(ISTRUZIONI):
A. Traduci in inglese la frase "Ma sta roba basterà?" tratta dall'estratto del documento.
B. Secondo l'estratto del documento, quante delle 23 richieste di Nintendo ha respinto l'Ufficio brevetti statunitense?
C. Trascrivi tutto l'estratto del documento a partire da "Che vabbè, da" giù fino a "per il cazzo.", estremi inclusi.
::: ESTRATTO DEL DOCUMENTO
Che vabbè, da chi non ci sorprenderebbe vederlo sputarsi sul cazzo all'idea di rivenderci per la quarta volta lo stesso titolo ma su una console nuova un po' ce lo si può aspettare eh.
Quello che non ci si aspettava assolutamente era la buona notizia, ovvero che gli americani ne azzeccassero una in questo 2025 . Infatti viene fuori che l'Ufficio brevetti statunitense ha preso 22 delle 23 richieste mosse da Nintendo (che è ancora in piena guerra con Pocket Pair) e le ha rispedite a Kyoto, con tanto di "anche meno".
Ma sta roba basterà? Spoiler: manco per il cazzo.
::::::
::: DATI ARCHIVIATI
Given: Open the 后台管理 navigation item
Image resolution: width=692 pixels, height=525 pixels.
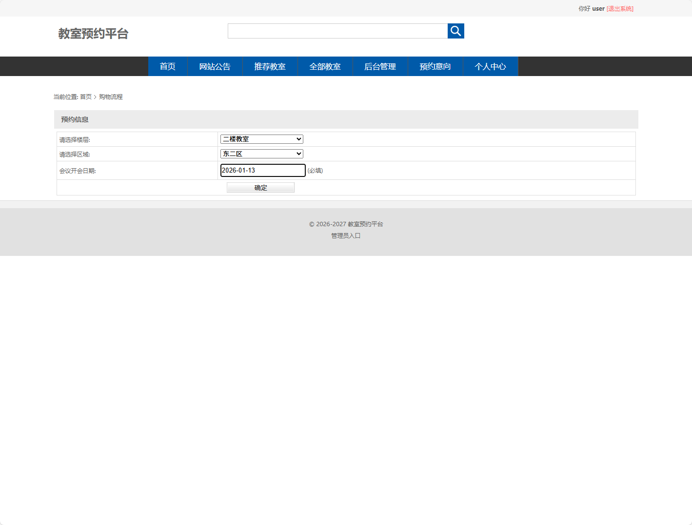Looking at the screenshot, I should [x=380, y=66].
::::::
(RISULTATI):
A. But will this stuff be enough?

B. 22

C.
Che vabbè, da chi non ci sorprenderebbe vederlo sputarsi sul cazzo all'idea di rivenderci per la quarta volta lo stesso titolo ma su una console nuova un po' ce lo si può aspettare eh.
Quello che non ci si aspettava assolutamente era la buona notizia, ovvero che gli americani ne azzeccassero una in questo 2025 . Infatti viene fuori che l'Ufficio brevetti statunitense ha preso 22 delle 23 richieste mosse da Nintendo (che è ancora in piena guerra con Pocket Pair) e le ha rispedite a Kyoto, con tanto di "anche meno".
Ma sta roba basterà? Spoiler: manco per il cazzo.